Response: In response to the Staff’s comment, set forth below is a description of the considerations that we gave to each item identified by the Staff above in preparing the MD&A section of our Form 10-K and whether those items represent known trends or uncertainties that have had or will have a material favorable or unfavorable impact on our net sales or revenues or income from continuing operations pursuant to Item 303(a) of Regulation S-K.

launched a new initiative to sell your products to value-added resellers and systems integrators which represents a new distribution channel
As discussed in our earnings call on January 23, 2013, we launched a new distribution channel to help us drive further growth in our solid state drive (SSD) sales by offering SSD solutions to value-added resellers, system integrators and direct market resellers. While this new distribution channel was launched in the first quarter of fiscal year 2013 and therefore did not impact our fiscal year 2012 results, we added the following disclosure to our Form 10-K, Part I, Item 1, “Business” in order to inform investors about our activities in this new channel:
“In order to maximize the market penetration of our products, we are also expanding our distribution channels to better reach small and medium business customers.”

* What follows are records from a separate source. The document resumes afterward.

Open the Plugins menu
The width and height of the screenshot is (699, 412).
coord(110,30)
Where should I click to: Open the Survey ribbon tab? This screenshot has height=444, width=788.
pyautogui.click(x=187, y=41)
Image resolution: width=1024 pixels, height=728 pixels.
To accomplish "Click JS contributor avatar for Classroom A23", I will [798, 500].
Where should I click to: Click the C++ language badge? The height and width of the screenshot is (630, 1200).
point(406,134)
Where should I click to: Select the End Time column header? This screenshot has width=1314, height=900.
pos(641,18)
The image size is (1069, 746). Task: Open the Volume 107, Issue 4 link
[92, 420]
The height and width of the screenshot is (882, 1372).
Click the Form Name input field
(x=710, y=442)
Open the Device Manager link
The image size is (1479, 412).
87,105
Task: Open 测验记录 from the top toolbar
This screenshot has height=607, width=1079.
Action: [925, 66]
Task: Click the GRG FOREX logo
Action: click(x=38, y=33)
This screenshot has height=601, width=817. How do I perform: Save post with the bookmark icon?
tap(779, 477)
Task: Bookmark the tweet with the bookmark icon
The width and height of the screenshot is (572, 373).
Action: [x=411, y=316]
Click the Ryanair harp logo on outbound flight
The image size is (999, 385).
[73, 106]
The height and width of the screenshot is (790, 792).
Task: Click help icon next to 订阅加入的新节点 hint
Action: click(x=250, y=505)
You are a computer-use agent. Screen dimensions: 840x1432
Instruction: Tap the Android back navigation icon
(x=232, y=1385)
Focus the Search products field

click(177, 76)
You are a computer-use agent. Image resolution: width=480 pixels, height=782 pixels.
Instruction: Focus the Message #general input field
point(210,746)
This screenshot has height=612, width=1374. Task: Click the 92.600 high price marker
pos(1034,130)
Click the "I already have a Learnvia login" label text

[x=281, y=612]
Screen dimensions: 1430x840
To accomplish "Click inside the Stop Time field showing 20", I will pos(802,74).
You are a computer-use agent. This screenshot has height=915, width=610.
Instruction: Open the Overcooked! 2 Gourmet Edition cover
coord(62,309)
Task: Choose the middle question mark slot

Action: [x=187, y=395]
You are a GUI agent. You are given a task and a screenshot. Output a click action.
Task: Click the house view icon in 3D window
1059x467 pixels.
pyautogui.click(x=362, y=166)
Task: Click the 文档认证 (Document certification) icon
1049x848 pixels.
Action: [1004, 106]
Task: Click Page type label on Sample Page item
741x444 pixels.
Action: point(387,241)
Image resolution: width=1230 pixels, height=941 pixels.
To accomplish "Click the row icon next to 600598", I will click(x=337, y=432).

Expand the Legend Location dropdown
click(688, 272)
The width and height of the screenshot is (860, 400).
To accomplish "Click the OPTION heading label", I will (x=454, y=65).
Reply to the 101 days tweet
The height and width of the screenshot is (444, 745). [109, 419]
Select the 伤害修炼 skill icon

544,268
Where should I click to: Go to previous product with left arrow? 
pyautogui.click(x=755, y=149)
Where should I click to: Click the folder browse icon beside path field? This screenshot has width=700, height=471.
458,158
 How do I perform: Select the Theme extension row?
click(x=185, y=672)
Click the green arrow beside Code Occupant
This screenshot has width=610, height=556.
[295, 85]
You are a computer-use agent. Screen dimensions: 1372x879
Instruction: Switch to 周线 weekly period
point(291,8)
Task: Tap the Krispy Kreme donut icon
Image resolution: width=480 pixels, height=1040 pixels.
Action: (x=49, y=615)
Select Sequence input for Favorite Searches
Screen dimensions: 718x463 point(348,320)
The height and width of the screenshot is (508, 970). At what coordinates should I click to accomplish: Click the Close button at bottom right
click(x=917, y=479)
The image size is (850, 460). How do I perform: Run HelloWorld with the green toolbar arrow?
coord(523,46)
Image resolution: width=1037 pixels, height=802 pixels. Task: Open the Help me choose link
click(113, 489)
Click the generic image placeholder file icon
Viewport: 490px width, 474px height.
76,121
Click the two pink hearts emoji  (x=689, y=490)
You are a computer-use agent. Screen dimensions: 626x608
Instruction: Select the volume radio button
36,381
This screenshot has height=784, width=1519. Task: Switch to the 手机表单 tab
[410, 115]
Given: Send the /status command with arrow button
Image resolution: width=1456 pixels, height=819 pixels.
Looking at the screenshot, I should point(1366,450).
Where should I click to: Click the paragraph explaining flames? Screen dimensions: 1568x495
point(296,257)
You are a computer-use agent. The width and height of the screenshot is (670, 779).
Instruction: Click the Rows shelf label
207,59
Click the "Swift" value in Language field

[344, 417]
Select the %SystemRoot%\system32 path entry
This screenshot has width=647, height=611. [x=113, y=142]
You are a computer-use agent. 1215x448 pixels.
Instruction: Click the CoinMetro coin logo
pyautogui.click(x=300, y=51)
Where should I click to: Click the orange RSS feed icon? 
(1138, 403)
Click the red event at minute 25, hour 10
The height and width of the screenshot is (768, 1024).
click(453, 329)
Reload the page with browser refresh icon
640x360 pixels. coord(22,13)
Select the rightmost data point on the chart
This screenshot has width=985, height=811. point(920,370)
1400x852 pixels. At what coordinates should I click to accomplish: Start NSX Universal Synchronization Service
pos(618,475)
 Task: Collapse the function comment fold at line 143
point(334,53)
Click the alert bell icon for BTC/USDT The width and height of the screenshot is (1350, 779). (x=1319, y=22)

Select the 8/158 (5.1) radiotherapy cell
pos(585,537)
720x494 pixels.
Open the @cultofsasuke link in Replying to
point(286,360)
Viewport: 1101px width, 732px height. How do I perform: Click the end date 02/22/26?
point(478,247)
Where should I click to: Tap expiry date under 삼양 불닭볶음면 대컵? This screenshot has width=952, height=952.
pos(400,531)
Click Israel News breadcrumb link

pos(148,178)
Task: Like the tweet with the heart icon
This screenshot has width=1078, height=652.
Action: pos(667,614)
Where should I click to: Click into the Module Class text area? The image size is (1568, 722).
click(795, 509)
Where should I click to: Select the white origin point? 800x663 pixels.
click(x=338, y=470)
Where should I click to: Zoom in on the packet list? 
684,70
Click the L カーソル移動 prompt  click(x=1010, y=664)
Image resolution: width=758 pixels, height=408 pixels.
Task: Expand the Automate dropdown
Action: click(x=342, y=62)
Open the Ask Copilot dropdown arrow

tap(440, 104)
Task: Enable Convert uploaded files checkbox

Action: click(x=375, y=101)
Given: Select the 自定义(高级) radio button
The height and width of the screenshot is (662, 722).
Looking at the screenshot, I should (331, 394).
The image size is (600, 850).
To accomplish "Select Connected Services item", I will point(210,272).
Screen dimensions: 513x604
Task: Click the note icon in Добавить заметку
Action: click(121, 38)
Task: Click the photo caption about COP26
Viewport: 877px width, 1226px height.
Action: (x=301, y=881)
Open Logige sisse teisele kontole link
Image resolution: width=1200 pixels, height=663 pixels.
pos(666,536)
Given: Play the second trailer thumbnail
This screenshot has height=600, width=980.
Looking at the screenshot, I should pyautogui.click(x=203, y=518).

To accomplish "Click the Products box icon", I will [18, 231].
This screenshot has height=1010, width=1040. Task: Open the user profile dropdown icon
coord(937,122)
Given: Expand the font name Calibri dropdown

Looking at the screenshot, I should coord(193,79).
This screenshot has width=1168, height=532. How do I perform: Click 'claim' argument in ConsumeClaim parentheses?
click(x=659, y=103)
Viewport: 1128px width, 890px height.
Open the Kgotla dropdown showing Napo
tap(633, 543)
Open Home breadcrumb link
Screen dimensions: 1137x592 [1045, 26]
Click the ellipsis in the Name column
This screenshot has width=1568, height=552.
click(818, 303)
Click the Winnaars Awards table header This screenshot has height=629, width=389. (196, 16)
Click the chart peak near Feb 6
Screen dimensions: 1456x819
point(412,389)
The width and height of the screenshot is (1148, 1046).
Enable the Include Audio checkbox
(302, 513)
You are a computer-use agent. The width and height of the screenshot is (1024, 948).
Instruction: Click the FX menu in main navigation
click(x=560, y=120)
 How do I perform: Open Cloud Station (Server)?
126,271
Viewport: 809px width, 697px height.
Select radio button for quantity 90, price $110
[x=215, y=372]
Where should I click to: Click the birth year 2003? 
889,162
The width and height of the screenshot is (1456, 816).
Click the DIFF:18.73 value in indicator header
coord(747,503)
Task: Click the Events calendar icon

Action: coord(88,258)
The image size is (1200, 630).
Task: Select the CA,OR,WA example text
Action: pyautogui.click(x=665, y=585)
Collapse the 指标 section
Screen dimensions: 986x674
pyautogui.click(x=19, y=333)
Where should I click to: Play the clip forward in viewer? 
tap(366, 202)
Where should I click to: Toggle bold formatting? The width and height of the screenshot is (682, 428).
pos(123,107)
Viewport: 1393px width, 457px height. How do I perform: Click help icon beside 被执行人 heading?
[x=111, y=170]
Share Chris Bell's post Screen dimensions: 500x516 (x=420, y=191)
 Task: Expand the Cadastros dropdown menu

As our new distribution channel develops, we will evaluate whether there are any relevant trends to disclose in the MD&A of future filings.
estimate industry supply growth to be in the 30%-40% range which is expected to contribute to a significantly improved pricing environment in 2013
In light of the Staff’s comments, in future filings starting with our Form 10-Q for the quarter ending June 30, 2013, we will evaluate our Management Discussion and Analysis (MD&A) Overview to consider including disclosure regarding industry supply growth trends that we believe we can reasonably estimate and that are reasonably likely to have a material favorable or unfavorable impact on our net sales or revenues or income from continuing operations. We expect that such disclosure would be similar to the following, with modifications and updates as appropriate for then-current information and expectations:
“While we experienced a steep rate of price decline in the year ended December 30, 2012, largely due to oversupply in the NAND industry in the first half of fiscal year 2012, we expect that industry supply growth for fiscal year 2013 will be more moderate than in fiscal year 2012, and we believe this will contribute to a shallower rate of price decline in fiscal year 2013. We expect our own supply growth to be lower than the estimated industry supply growth.”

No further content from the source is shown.